Does the distribution frequency matter? A subgroup specific analysis of the effectiveness of the EU School Fruit and Vegetable Scheme in Germany comparing twice and thrice weekly deliveries.
Sommaire de l'article
The present study aimed to examine the effectiveness of two different implementation forms of the EU School Fruit and Vegetable Scheme (SFVS).
A quasi-experimental design was applied including a thrice as well as a twice weekly intervention group. Repeated 24 h dietary recalls were used to measure children's fruit and vegetable (F&V) intake. Effects were analysed on days with and without F&V deliveries using hierarchical linear regression models.
Twelve primary schools in North Rhine-Westphalia, Germany.
Third and fourth graders (n 664).
Average daily F&V intake at pre-intervention was 0·84 frequencies in the thrice weekly intervention group, 0·90 frequencies in the twice weekly intervention group and 1·25 frequencies in the control group.
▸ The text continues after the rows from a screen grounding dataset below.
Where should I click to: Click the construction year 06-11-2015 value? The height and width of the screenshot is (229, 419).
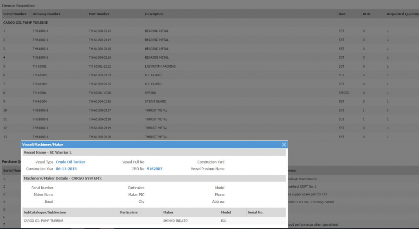tap(66, 169)
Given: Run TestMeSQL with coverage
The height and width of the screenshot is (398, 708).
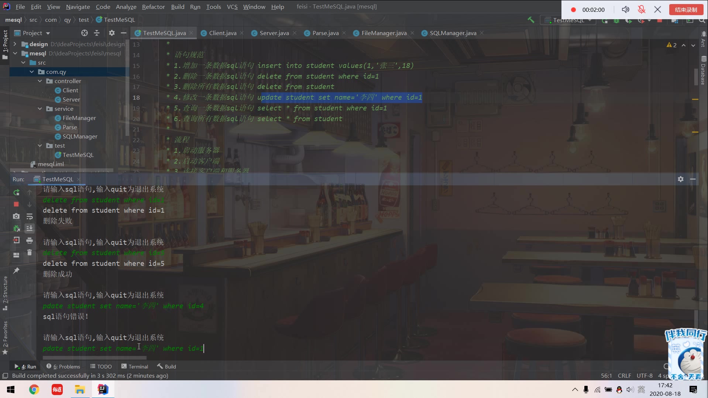Looking at the screenshot, I should [x=629, y=21].
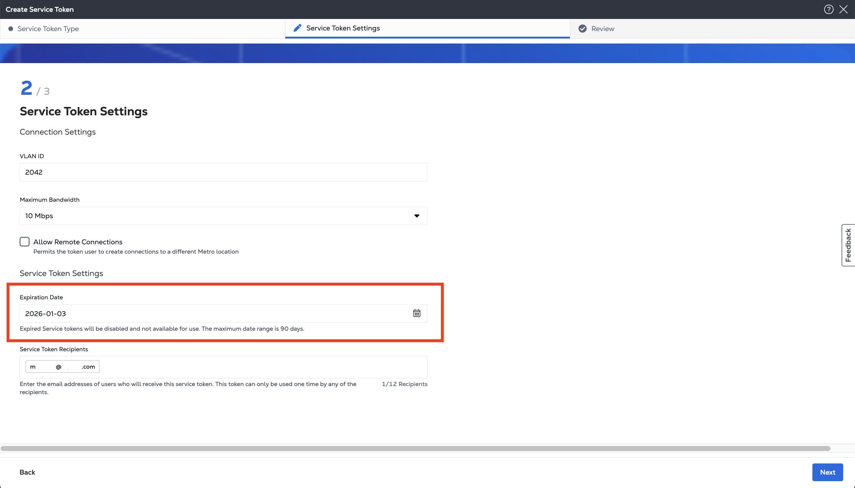Expand the Maximum Bandwidth dropdown arrow
The width and height of the screenshot is (855, 488).
pos(417,216)
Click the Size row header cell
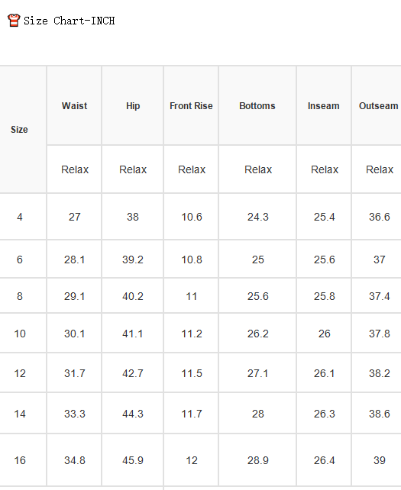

Providing children thrice weekly with F&V increased children's F&V intake on average by 0·96 (P<0·001) frequencies/d. The effects were higher on days with (1·07; P<0·001) than on days without (0·75; P<0·001) F&V deliveries. Distributing F&V twice weekly resulted in an increase of 0·75 (P<0·001) frequencies/d on average, again with higher effects on days with (1·30; P<0·001) than without (0·48; P<0·003) F&V deliveries. Subgroup analysis revealed some indications for differential effectiveness only in the twice weekly intervention group.
The SFVS with thrice or twice weekly deliveries of F&V led to a significant increase in children's F&V intake on days with and without deliveries. The latter might provide an indication of positive long-term effects of the scheme. The scheme shows equal efficiency for almost all subgroups.